Become Acquainted with the Powerful Luminaries of This Year’s Fiesta

Get to Know 2021's La Presidenta, Spirits of Fiesta, and Saint Barbara

Become Acquainted with the Powerful Luminaries of This Year’s Fiesta

Get to Know 2021’s La Presidenta, Spirits of Fiesta, and Saint Barbara

By Terry Ortega

Women and girls are a driving force behind this year’s Old Spanish Days Fiesta celebration, as it emerges this year, a little different because of the pandemic and changing safety guidelines. 

La Presidenta Stephanie Petlow has served Old Spanish Days in a host of capacities for 20 years. Petlow’s daughter Michelle began her Fiesta dancing career in 1990. The pandemic has challenged Petlow and the Old Spanish Days board of directors to react quickly and nimbly to ever-evolving conditions. Concerning this year’s special approach to Fiesta, Petlow says that producing a safe event containing the much-loved traditions was the challenge. “We went from planning a COVID Fiesta to a hybrid Fiesta once the restrictions were lifted.” The board of directors will continue to pivot in order “to put on the best celebration for our community and visitors.” Petlow also wants to bring reverence and history to her work as La Presidenta as this year’s theme — “Honoring Our Generations’’ — reflects this sensibility. “We are all where we are because of those who came before,” Petlow said. 
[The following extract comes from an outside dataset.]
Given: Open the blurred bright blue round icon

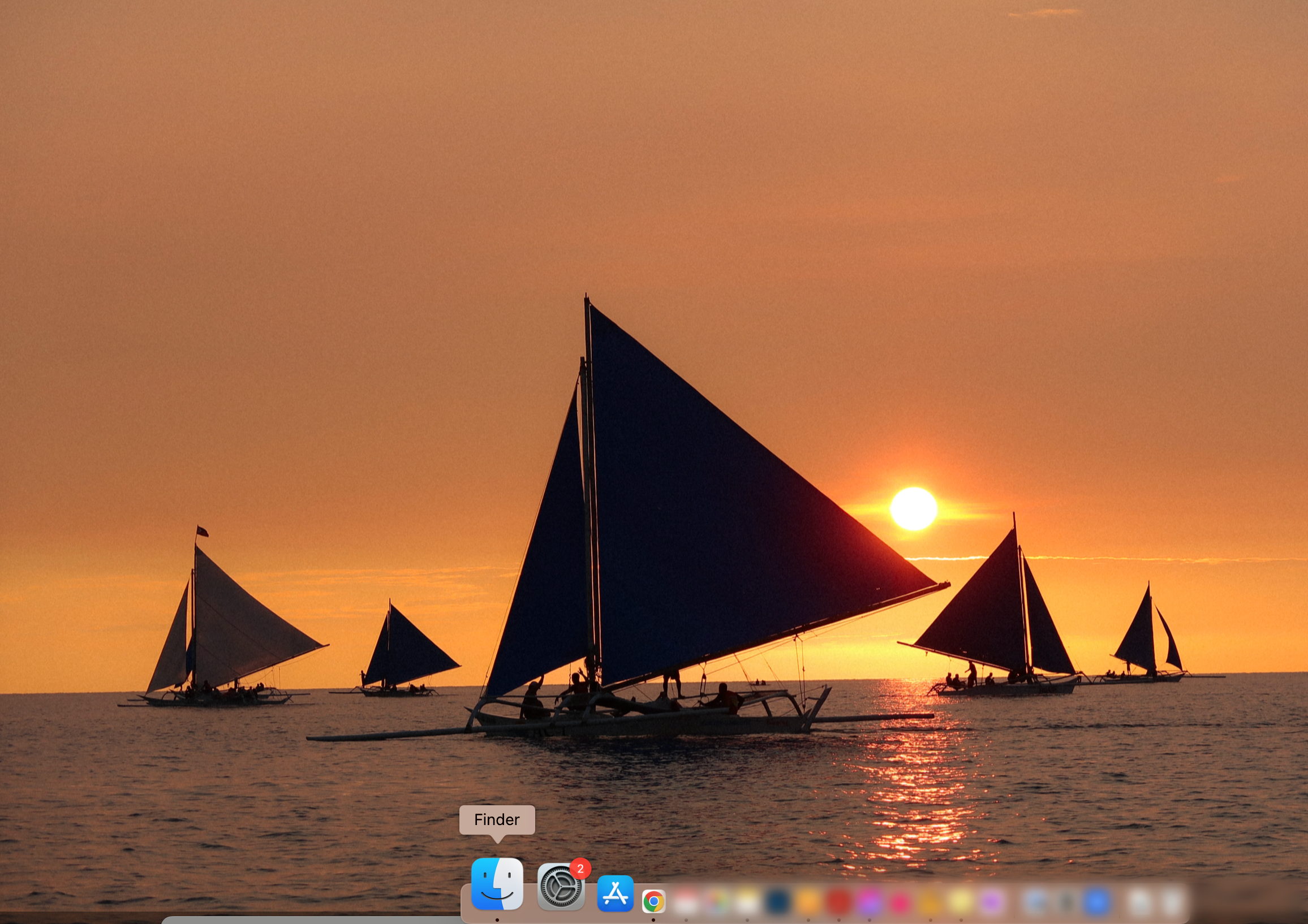Looking at the screenshot, I should (x=1096, y=901).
La Presidenta Stephanie Petlow (left) and Patricia Oreña as Saint Barbara (right). | Credit: Fritz Olenberger

This year’s Spirit of Fiesta, 16-year-old Ysabella Yturralde, a junior at San Marcos High School, began dancing with the Linda Vega studio when she was 5 and knows that she will be a role model for young dancers who aspire to one day dance on the Mission steps. An exuberant flamenca spirit moves Yturralde as nothing else can. She loves designing her own elaborate costumes. An added bonus for Yturralde is how she and this year’s Junior Spirit, 9-year-old Savannah Hoover, have bonded. Both girls only have brothers and were eager to cultivate a sweet sisterhood.

Spirits of Fiesta Ysabella Yturralde and Savannah Hoover. | Credit: Fritz Olenberger

Like Yturralde, Hoover —a 3rd grader at Hollister School and student of Zermeño Dance Academy — began dancing at a young age. Hoover says that having an opportunity to bring joy to the audience is what most excites her about her role as Junior Spirit. She’s looking forward to fulfilling one of her dreams, which is to dance flamenco on the stone steps of the Old Mission. “I love flamenco,” Hoover says, “because it’s dramatic and allows me to express myself.”
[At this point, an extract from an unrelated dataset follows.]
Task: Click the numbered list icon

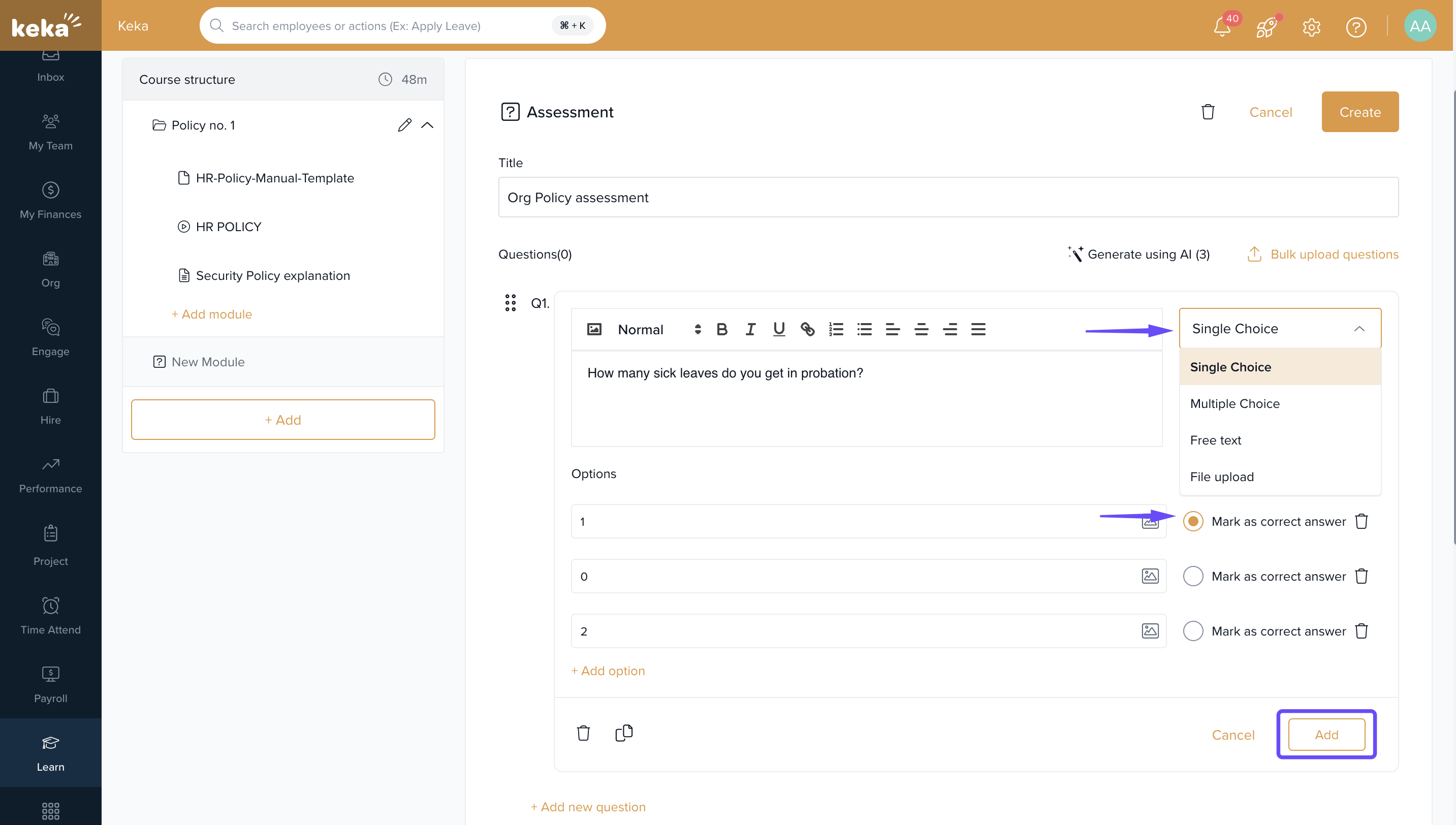Action: coord(836,329)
This year’s Saint Barbara has deep ties to Santa Barbara and Fiesta. Patricia Oreña traces her lineage to several of Santa Barbara’s founding families, names that include Pena, Calderon, Lugo, and De la Guerra. Oreña attended Wilson Elementary School and La Cumbre Junior High, graduated from Santa Barbara High, and then earned a degree at UCSB. She has many fond memories of Fiesta’s past, gathering with family to celebrate the highlight of every Santa Barbara summer. Representing Saint Barbara on behalf of the Native Daughters of the Golden West is a high honor for Oreña, and she plans to be very active this year, attending as many events as she can. Seeing young people carry on the Fiesta tradition is one thing she’s looking forward to and believes in, as does Petlow, honoring the generations who came before.

La Presidenta Petlow sums it up beautifully by saying, “The spirit of Fiesta is all about coming together as a community… something we have all looked forward to for many months now.” Tradition and community. Past and present. For Petlow, Yturralde, Hoover, and Oreña, there is a recognition of being part of a lineage and a long line of women — mature and youthful — who have carried on, and will continue to carry on, the Fiesta spirit.